Ziprasidone is metabolized by 2 major pathways: aldehyde oxidase and cytochrome P450 enzymes. About two thirds of ziprasidone metabolism is mediated by aldehyde oxidase, which has no known clinically relevant inhibitors or inducers. Approximately one third of ziprasidone's metabolism is mediated via CYP450-catalyzed oxidation through CYP3A4. Neither CYP450 3A4 nor CYP450 2D6 inhibitors significantly affect ziprasidone plasma levels. Moreover, there is little potential to affect metabolism of drugs cleared by CYP450 enzymes. As ziprasidone, unlike clozapine and olanzapine, is not metabolized by CYP1A2, cigarette smoking (a CYP1A2 inducer) is unlikely to influence ziprasidone pharmacokinetics.¹⁴

According to the manufacturer (Pfizer) ziprasidone dosing in schizophrenia should be administered at initial oral dose of 20 mg twice a day; however, starting at 40 mg twice a day or 60 mg twice a day (this is considered the minimum effective dose) may be better tolerated in many patients, and then titrated to 80 mg twice a day in many patients. The best efficacy in schizophrenia and bipolar disorder is at doses >120 mg/day, but patients are often inadequately dosed in clinical practice.¹⁵

Doses of 20-40 mg twice a day are not only too low for antipsychotic efficacy, but often activating and not well tolerated, perhaps due to potent 5HT2C antagonist properties. Paradoxically, such activation is often reduced by increasing the dose to 60-80 twice a day, perhaps due to increasing amounts of dopamine 2 receptor antagonism.

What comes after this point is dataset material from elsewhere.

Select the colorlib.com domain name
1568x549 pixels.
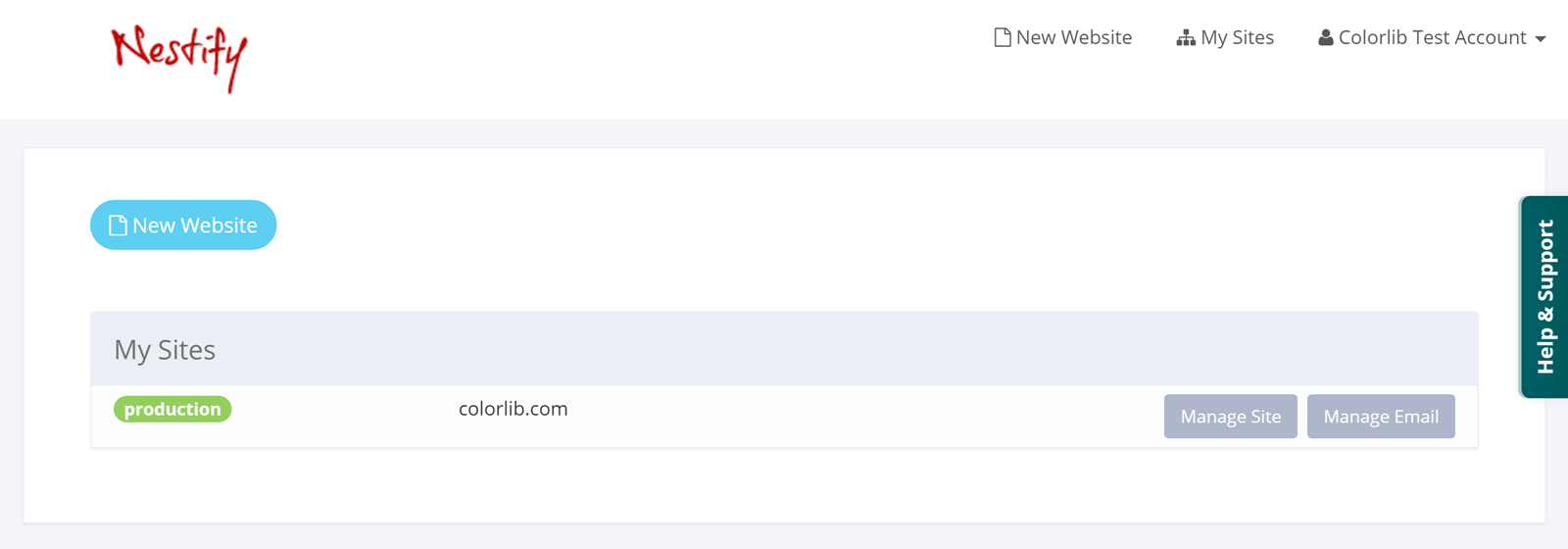tap(513, 409)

Even if some patients seem to respond better to doses >160 mg/day and up to 320 mg/day in two divided doses (ie, 80-160 mg twice a day) an increase to a dose greater than 80 mg twice daily is not generally recommended by the manufacturer as the safety of doses above 100 mg twice a daily have not been systematically evaluated in regulatory trials.¹²

Nevertheless, doses higher than 160 mg/day are often used in hospital settings and with severe patients but doses higher than 160 mg/day are considered off label as they are not approved doses by the FDA or other regulatory agencies.¹⁶

Rapid up-titration of ziprasidone to the optimal daily dose of 120-160 mg/day by day three of treatment is needed for optimum antipsychotic efficacy.¹⁷ Some authors reported success with once-daily ziprasidone usually at bedtime, but only when taking consistently with food and only in individuals taking doses < 160 mg/day.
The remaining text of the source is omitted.